SW:1975. Then, that's when they decided they were going to do bussing. I thought well, I don't know. I hope they don't call me. But that morning we had a big faculty meeting and Mr. Conwell said I have your letters here. No, we had a faculty meeting and I was supposed to receive the letter because they were sending letters. I told the babysitter who was watching Faith, Warren and Eric, I said 'don't open it but accept it and I'll call you.' And the letter came, 71:00lunchtime came and I called home and said 'is my letter there?' And my babysitter was an adult and she said yes. I said open it please. Even though I'm just a block away from home, just around the corner. She opened up and said 'you have been assigned to Great House Elementary School.'

TK:Where is that?

SW:Thank you, that's exactly what I said. I said 'where is that?' Way out in St. Matthews. I looked at it and some teachers and I started crying. I went back in 72:00there and several teachers had called home and found out what they had. And they transferred almost everybody out of King School.

TK:Where was King School?

SW:Right around the corner. Vermont and Southwestern Parkway. And I went home and I told Warren I don't even know where this school is. I don't want to leave. I mean, I was screwed up. I did not like my husband took me. And I looked at that big old school and I said I don't even like that school. I don't want to go. I do not want to go. But something on the inside said yes you do. You have to go. So I remember going. And many a morning when they were saying I pledge 73:00allegiance to the flag of the United States of America, and to the republic for which it stands, one nation, under God, indivisible, with liberty and justice for all I wouldn't say those words. I'd look out there. Because see, at that time, at Great House, you would look out your window. The flag was out there and the whole class had to face the window so we could see the tall flag. It was different. I would say whatever I wanted to in my heart. I did. It took a long time until some little boy went up to me and said 'you look like my momma's maid.' And I said, 'let me tell you son, I might look like your momma's maid but 74:00I'm your teacher. You give me the respect and I'll give you the respect. But don't you forget who I am.' I never had trouble out of that little fella anymore. You look like my maid!

TK:This was a little boy, too.

SW:Yes! He was in the fourth grade.

TK:Were any black students bussed over to that school?

SW:Great House? No, no. Because at that time Warren and Faith had to go to Audubon. I had to put them on the bus. And the next year I said hardship. I'm 75:00teaching at a school and my children are going to another school. I want my children to go with me. I can drive them to school. They finally granted it to me. That's how I got my children back to Great House. And then Great House used to be called Great House ( ) because we needed a bigger place. But I had a very difficult time the first year of bussing. I was not used to driving that far by myself. I mean, thirteen, fifteen miles is a long way to go. A couple of times I got lost because I didn't really know, we didn't have expressways. I just had a hard time. I had one white teacher who befriended me, Ms. Andriskol. Wonderful lady. We still talk. We go out to have fish at someplace because we both like 76:00fish. I've been to her home and we've visited each other's church and things like that. I was cordial but I just had a hard time.

TASKS TO PERFORM>
**1)** Rewrite the busing interview starting at "TK:Where is that?" and ending at "of King School.", swapping "crying" for "weeping".
**2)** Continue the busing interview from its final sentence.

DATASET EXCERPT>
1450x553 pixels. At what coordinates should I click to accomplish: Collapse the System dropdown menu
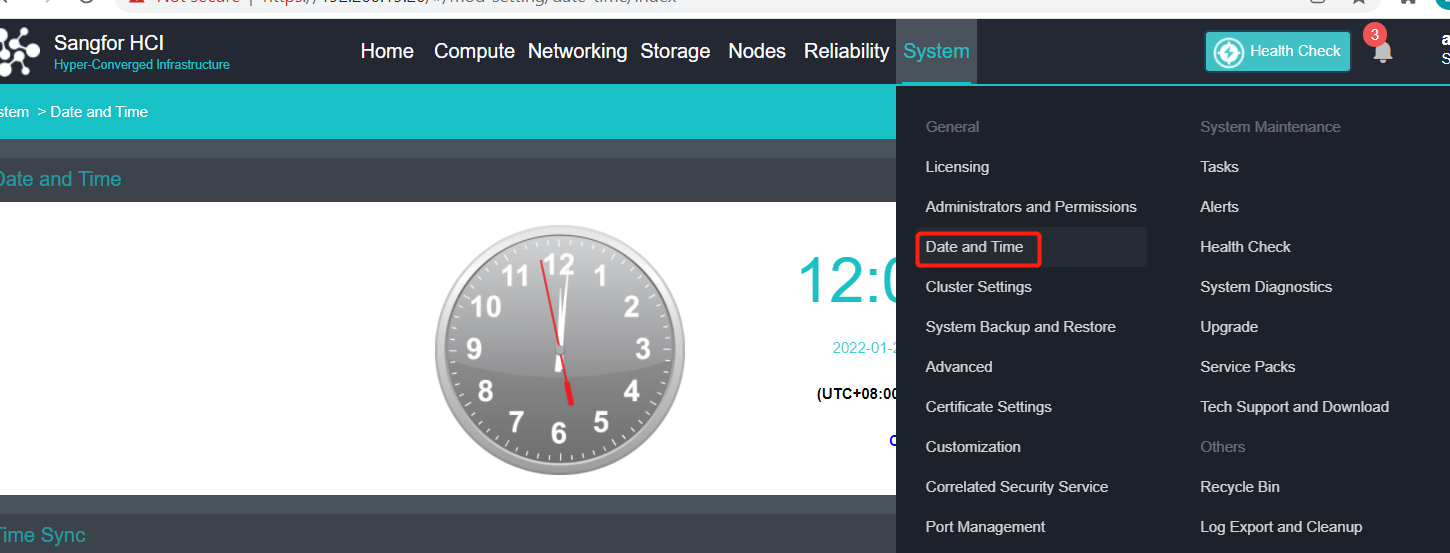pos(936,51)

REPLIES>
**1)**
TK:Where is that?

SW:Thank you, that's exactly what I said. I said 'where is that?' Way out in St. Matthews. I looked at it and some teachers and I started weeping. I went back in 72:00there and several teachers had called home and found out what they had. And they transferred almost everybody out of King School.

**2)**
TK:I've heard a lot about the antibussing movement and stuff. Do you have any memories of that specifically?

SW:I really thought, and I think we're going to look down fifty years from now and say I can't believe they had children riding for an hour, and hour and a half, to go to a school when they had schools in their neighborhood. See, what I liked about King School my kid acted up, I would say 'hey, sit there. We're going to walk home together today.' You can't do that with bussing. You see your 77:00parents maybe on conference day or you get on the telephone and call. But you might not meet that parent until sometimes you never meet them. I had problems with us moving out of the community. See, I could walk into a store and see some kid doing something wrong and I'd say 'hey, you know better than that. You better put that back there.' Just like that. Go into Winn Dixie and see somebody doing something wrong. And you weren't a threat. You better not tell somebody's child that nowadays. They might even take a gun out and shoot you before you know it. You can't say anything to anybody. But when you lived in the 78:00neighborhood, they all knew they knew Mr. Wainwright was a teacher. They also knew he was a coach. And they also knew that Mrs. Wainwright was a teacher. And when you go in the community knew you. Because you were the one that was teaching their children. Now, I can see why we would have to go and probably do what we had to do. Because I remember Salsbury and the old books. And Brandeis.

TK:And that was years after

SW:Oh yes! I said, yeah we need it. But no, I don't want to leave my neighborhood. And when I got to my class there would be only two or three black children and all these other white children. And sometimes I didn't know whether 79:00they were treating my children Faith, Warren and Eric you see, one teacher told my daughter, she was in the sixth grade, that she would never be able to pass social studies. I want to see that teacher now and say 'guess what, my daughter was a high school teacher of social studies and history. But you know what, she's a councilor now.'

TK:At a local school?

SW:She's now teaching in Ohio. She married a minister and they moved to Xenia, Ohio. So she's the councilor at Werner Junior High School there. But that lady 80:00sat there and told me that Faith would never be able to accomplish anything because she didn't know how to (interruption) You don't do things like that to children. Do unkind things. But I don't know just. . .what else.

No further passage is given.